# Fort Worth Herf Last Night



## croatan (Mar 23, 2005)

Last night, BeagleOne, Suburbahick (plus friend), Uniputt (plus Mrs. Uniputt), and I got together at Embargo, a relatively new Cuban-themed bar here in town, for cigars, drinks, and good conversation. We didn't get started until around 8:00pm, which only left me time for six cigars, but we smoked some good ones and had a great time. I'm camera-less, but I think that Tony (BeagleOne) may have snapped a couple. Thanks for a good time, guys--and I can't wait to do it again!


----------



## floydp (Jun 6, 2004)

croatan said:


> Last night, BeagleOne, Suburbahick (plus friend), Uniputt (plus Mrs. Uniputt), and I got together at Embargo, a relatively new Cuban-themed bar here in town, for cigars, drinks, and good conversation. We didn't get started until around 8:00pm, which only left me time for six cigars, but we smoked some good ones and had a great time. I'm camera-less, but I think that Tony (BeagleOne) may have snapped a couple. Thanks for a good time, guys--and I can't wait to do it again!

☆ ☆ ☆ ☆ ☆ ☆ ☆

■ Written instruction 1 ■
Reproduce the entire forum thread about the Fort Worth herf word for word.
■ Written instruction 2 ■
Collect every line in the rows that contains the string "agent", and copy each one out.
The forum thread and the rows come from unrelated sources.

■ Records for processing ■
☆ ☆ ☆ ☆ ☆ ☆ ☆

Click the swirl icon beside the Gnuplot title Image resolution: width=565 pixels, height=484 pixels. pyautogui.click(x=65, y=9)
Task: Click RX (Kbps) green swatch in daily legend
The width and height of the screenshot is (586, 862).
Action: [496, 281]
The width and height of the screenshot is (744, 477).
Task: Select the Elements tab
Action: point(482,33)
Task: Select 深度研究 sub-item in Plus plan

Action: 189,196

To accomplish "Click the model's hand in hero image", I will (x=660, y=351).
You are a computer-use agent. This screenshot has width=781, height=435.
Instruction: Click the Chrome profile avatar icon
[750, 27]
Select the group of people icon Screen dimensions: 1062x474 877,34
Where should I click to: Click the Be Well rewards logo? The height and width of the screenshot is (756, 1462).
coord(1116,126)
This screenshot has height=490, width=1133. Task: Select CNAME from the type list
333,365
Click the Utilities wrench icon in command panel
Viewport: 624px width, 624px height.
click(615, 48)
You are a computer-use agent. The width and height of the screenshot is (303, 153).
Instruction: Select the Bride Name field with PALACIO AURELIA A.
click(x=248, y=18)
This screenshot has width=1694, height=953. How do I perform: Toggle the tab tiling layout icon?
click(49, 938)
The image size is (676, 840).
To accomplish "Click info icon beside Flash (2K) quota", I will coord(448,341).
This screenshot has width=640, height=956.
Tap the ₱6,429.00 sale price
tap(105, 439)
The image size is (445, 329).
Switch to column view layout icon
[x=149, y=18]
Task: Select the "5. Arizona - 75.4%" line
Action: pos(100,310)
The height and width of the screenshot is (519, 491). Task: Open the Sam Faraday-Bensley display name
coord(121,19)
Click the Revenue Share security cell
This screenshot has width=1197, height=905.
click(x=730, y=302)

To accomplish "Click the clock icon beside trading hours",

☆ ☆ ☆ ☆ ☆ ☆ ☆

■ Final result 1 ■
# Fort Worth Herf Last Night



## croatan (Mar 23, 2005)

Last night, BeagleOne, Suburbahick (plus friend), Uniputt (plus Mrs. Uniputt), and I got together at Embargo, a relatively new Cuban-themed bar here in town, for cigars, drinks, and good conversation. We didn't get started until around 8:00pm, which only left me time for six cigars, but we smoked some good ones and had a great time. I'm camera-less, but I think that Tony (BeagleOne) may have snapped a couple. Thanks for a good time, guys--and I can't wait to do it again!


----------



## floydp (Jun 6, 2004)

croatan said:


> Last night, BeagleOne, Suburbahick (plus friend), Uniputt (plus Mrs. Uniputt), and I got together at Embargo, a relatively new Cuban-themed bar here in town, for cigars, drinks, and good conversation. We didn't get started until around 8:00pm, which only left me time for six cigars, but we smoked some good ones and had a great time. I'm camera-less, but I think that Tony (BeagleOne) may have snapped a couple. Thanks for a good time, guys--and I can't wait to do it again!

■ Final result 2 ■
You are a computer-use agent. This screenshot has width=781, height=435.
You are a computer-use agent. The width and height of the screenshot is (303, 153).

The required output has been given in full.